Was predominantly eliminated in feces in humans (51%), rats (53% vs. 64% for p.o. vs. i.v.) and dogs (57.6% vs. 73.9% for p.o. vs. i.v.), with the parent drug as the most significant component in humans, while M2 was identified as the major component in urines of rats and humans.

Drug-Drug interaction

Raltegravir was neither a substrate nor an inhibitor of CYP450 enzymes (IC₅₀ >100 μM).

Raltegravir weakly inhibited UGT1A1 and UGT2B7 (IC₅₀ >50 μM).

Raltegravir was a substrate, but not an inhibitor of P-gp.

Single-Dose Toxicity

Single-dose oral toxicity studies with raltegravir were conducted in mice, rats and dogs:

●    The mouse NOAEL was 1000 mg/kg, and LD₅₀ was >2000 mg/kg.

●    Treatment-related decreased activity, bradypnea, and ptosis were observed at 1500 and 2000 mg/kg in mice.

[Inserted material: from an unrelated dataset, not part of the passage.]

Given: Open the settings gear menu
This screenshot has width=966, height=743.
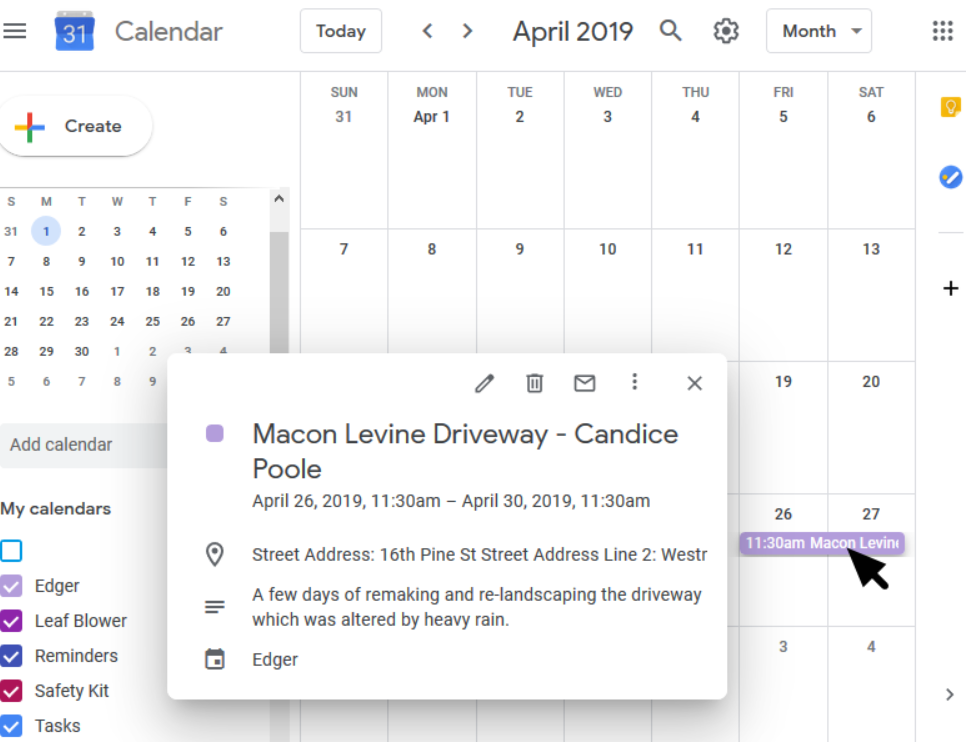Looking at the screenshot, I should (726, 31).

●    The rat LD₅₀ was >2000 mg/kg, without any effects.

●    Treatment-related physical signs consisted of emesis at 500 and 1000 mg/kg in dogs.

Repeated-Dose Toxicity

Repeated-dose toxicity studies were conducted by oral administration of raltegravir for up to 14, 27 or 53 weeks in mice, rats and dogs:

●    In mice: Treatment-related findings included mortality, a variety of physical sings and body weight loss, and/or decreases in body weight gain at doses ≥500 mg/kg. Histomorphologic changes were seen in the stomach, due to the irritant effect.

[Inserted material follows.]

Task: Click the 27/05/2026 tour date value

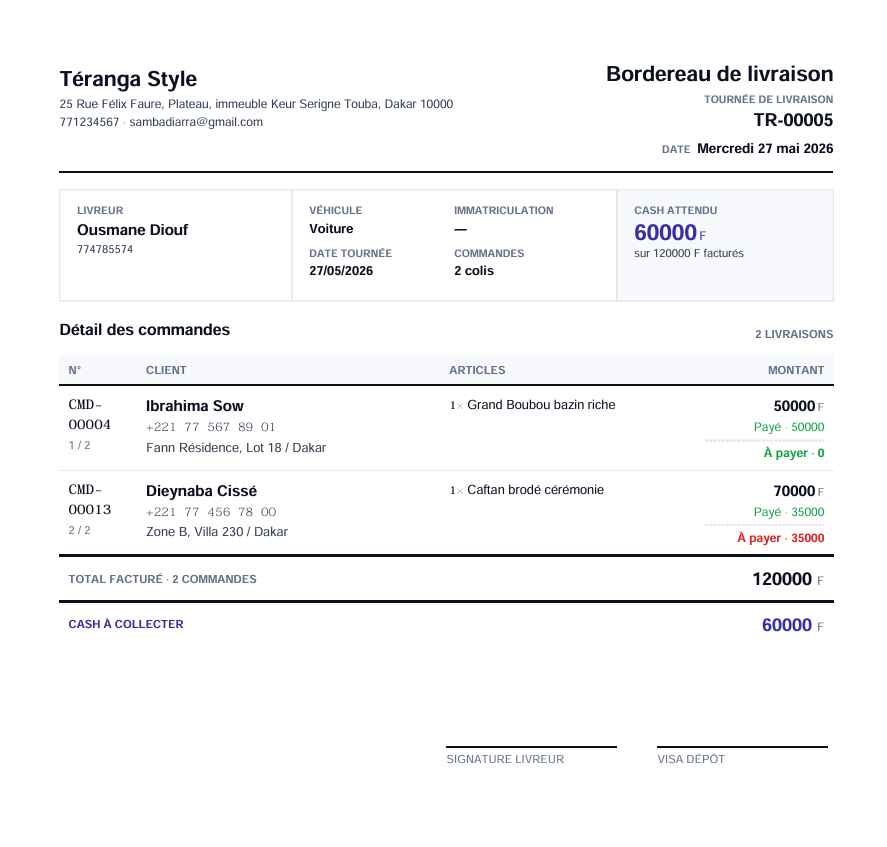Action: [x=341, y=271]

●    In rats: Treatment-related findings included mortality at 600 mg/kg/day (27 weeks), stomach inflammation (5 weeks) and post-dosing salivation audible respiratory sounds and inflammation in the nose and nasopharynx (27 weeks).

●    In dogs: Emesis was observed, likely due to poor palatability of raltegravir.

Safety Pharmacology

Both in vitro and in vivo safety pharmacology studies were conducted to assess the effects of raltegravir on neurological, cardiovascular, respiratory, renal, and GI system:

●    16% inhibition of hERG current was observed as compared to the vehicle control.

●    There was no toxicologically significant adverse effects on cardiovascular, neurological, respiratory, renal, or GI function.

Genotoxicity

Raltegravir was not mutagenic in the in vitro Ames assay.

Raltegravir was not clastogenic in the in vitro chromosomal aberration assays in mammalian cells, or in vivo mouse bone marrow micronucleus assay.

Raltegravir did not induce a significant increase in DNA single strand breaks.

Reproductive and Developmental Toxicity

Fertility and early embryonic development in rats:

●    There was no treatment-related findings in the F0 generation and on embryonic/fetal survival in the F1 generation.

●    There was no treatment-related effects on mating performance, fertility, embryonic/fetal survival, sperm count, sperm motility, testicular weights, gross or microscopic in the testes or epididymides in males.

Embryo-fetal development in rabbits, combined embryo-fetal, pre- and postnatal developmental in rats:

●    Dose-related increases in the numbers of fetuses and litters with supernumerary ribs were observed in rats.

●    There were increases in the incidence of increased ossification of hyoid in rabbits.

●    Raltegravir was found to readily cross blood-brain and blood-placental barriers and secreted in milk.

Juvenile in rats:

●    The only treatment effects were those related to the irritation of the stomach mucosal surface at doses ≥200 mg/kg/day.

●    The only indication of toxicity was slightly decreased mean serum glucose values in males at 450 and 600 mg/kg.

Carcinogenicity

Carcinogenicity studies with raltegravir were conducted in mice and rats for 104 or 105 weeks, respectively:

●    In mice: No neoplasms of the nose or nasopharynx have been observed. Histomorphologic changes in the nose, nasopharynx and trachea included inflammation, epithelial hyperplasia and metaplasia.

●    In rats: Five squamous cell carcinomas of the nose/nasopharynx were identified in high dose females, due to chronic irritation and inflammation. One chondrosarcoma of the nose was observed in one mid dose male.